Такое в общем скованное поведение входило в противоречие с живой натурой Брежнева. Во всяком случае, при более тесном общении он вел себя совершенно иначе. Канцлер ФРГ В. Брандт называл его «непоседливым человеком»: «Перемены в настроении, русская душа, возможны быстрые слезы… Он производил впечатление изящного, живого, энергичного в движениях, жизнерадостного человека. Его мимика и жесты выдавали южанина, в особенности если он чувствовал себя раскованно во время беседы». Генри Киссинджер вспоминал: «Его настроение быстро менялось, и он не скрывал своих эмоций… Его руки были постоянно в движении, он крутил часы, сбивал пепел с вечно дымящейся сигареты, бряцал своим портсигаром по пепельнице. Он не мог держаться спокойно. Пока его замечания переводились, он неустанно вставал из своего кресла, ходил по комнате, громко объяснялся с коллегами и даже без объяснений покидал комнату, а потом возвращался.
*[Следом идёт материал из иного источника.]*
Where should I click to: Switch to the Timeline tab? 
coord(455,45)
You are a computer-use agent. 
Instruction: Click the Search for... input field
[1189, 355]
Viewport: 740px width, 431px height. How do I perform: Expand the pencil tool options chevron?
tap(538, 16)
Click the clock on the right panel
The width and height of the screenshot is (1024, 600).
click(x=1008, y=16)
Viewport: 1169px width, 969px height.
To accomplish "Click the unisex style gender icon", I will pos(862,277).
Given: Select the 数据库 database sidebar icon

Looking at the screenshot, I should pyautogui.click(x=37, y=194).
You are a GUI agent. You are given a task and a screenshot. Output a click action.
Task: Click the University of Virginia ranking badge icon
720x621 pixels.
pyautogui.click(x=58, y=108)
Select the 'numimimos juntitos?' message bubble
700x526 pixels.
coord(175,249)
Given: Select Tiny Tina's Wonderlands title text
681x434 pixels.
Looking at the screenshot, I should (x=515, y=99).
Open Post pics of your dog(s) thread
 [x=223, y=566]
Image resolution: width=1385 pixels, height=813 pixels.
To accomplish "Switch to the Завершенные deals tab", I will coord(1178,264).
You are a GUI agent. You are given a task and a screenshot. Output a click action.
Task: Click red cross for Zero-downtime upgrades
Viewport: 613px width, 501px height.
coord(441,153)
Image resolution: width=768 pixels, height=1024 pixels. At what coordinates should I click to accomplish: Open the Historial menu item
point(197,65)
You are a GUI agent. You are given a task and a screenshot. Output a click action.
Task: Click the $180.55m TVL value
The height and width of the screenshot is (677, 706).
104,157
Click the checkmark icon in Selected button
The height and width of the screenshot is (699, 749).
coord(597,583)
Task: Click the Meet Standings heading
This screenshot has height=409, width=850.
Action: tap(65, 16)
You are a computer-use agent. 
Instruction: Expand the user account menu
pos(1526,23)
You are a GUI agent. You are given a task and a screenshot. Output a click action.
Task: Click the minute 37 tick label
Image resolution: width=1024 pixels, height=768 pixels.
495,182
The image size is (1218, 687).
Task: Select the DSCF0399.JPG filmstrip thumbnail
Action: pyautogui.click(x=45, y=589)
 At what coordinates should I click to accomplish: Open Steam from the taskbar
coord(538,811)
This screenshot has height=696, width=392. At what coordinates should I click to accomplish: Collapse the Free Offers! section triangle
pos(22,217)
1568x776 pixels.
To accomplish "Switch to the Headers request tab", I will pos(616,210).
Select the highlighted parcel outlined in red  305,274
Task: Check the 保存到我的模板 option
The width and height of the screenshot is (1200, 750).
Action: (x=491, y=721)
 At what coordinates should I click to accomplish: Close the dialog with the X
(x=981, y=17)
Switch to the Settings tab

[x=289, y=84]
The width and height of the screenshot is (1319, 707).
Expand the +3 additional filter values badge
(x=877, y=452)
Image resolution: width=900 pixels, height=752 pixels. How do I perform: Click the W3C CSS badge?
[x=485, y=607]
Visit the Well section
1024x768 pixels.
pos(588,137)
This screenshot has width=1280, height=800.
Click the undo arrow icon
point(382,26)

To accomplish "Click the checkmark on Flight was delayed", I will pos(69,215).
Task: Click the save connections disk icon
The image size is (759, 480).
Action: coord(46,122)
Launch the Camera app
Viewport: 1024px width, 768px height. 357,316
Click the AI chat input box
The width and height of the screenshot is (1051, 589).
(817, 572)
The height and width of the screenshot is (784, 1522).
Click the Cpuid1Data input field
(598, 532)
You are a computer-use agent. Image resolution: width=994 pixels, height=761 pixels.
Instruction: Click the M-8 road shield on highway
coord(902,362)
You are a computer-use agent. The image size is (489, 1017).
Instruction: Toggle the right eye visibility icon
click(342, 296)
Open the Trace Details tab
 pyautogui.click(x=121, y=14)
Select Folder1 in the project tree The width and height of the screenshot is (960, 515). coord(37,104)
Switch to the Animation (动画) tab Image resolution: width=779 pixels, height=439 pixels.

Поэтому при переговорах с Брежневым присутствовало ощущение эксцентричности… Однажды он принес игрушечную пушку, обычно используемую, по его словам, на заседаниях Политбюро. Она не выстрелила. Возня с ней, чтобы она заработала, заботила его гораздо больше, чем важность того, что я говорил. Наконец штуковина сработала. Брежнев с важным видом стал ходить по комнате, как человек, победивший соперника. Короче, Брежнев был… подлинный русский».
— Я сознаюсь, — добавлял позднее Киссинджер, — что мне нравился Брежнев… Он был такой жизнерадостный человек. Приятный… У него была одна черта, которая меня обескураживала. Мы обычно встречались в его кабинете. Он говорил что-то, а потом не сидел, ожидая перевода, а отходил, звонил куда-то в другом конце комнаты. А когда переводчик заканчивал и я начинал говорить, он все еще где-то шлялся… Я говорил, а он ходил, и когда я договаривал, он приходил и слушал переводчика…
«На каждую букашку составить бумажку». Сама атмосфера выступлений Генерального секретаря, торжественных съездов, демонстраций все более приближалась к атмосфере богослужений. Хрущев в своих речах любил живые импровизации, часто отступал от заранее написанного текста. По оценке историка Абдурахмана Авторханова, «его импровизации, пусть внешне и необтесанные, всегда были дерзкие, вызывающие, полные народного юмора, со ссылками больше на Библию, чем на Маркса и Энгельса».
Брежнев таких отступлений уже не делал и неизменно читал готовый текст, обычно довольно сухой. Эта перемена не была случайной: сразу после октября 1964 года Брежнев попросил, чтобы стиль его речей отличался от «болтливой манеры» предшественника. «Правда», явно подразумевая Хрущева, осудила «прожектерство, хвастовство и пустозвонство». На обложке «Крокодила» тогда появилась карикатура: с трибуны снимают целую звонницу огромных колоколов. Докладчик с солидной лысиной (тоже, вероятно, намек на Хрущева) недоуменно взирает на это: «А как же теперь доклады делать?..»
Многие, если не все, считали, что Леонид Ильич просто не способен выступать живо, от себя. Однако вплоть до начала 60-х годов Брежнев свободно обходился без «бумажки» и показывал себя превосходным оратором. «Как он говорил! — вспоминал генерал Игорь Илларионов одну из его речей, произнесенную в Смольном. — Без всяких бумаг, дельно и так зажигательно!» Журналист А. Мурзин слышал такие отзывы о Брежневе 50-х годов: «Был оратором, мог говорить и час, и два без бумажки». Брежнев старался украсить свои речи яркими фактами, литературными ссылками. «Однажды он попросил найти ему книгу «Мятеж» Фурманова, — писал М. Жихарев. — Книгу ему передали, и он взял оттуда некоторые факты… Чувствовались деловитость и большая его эрудиция».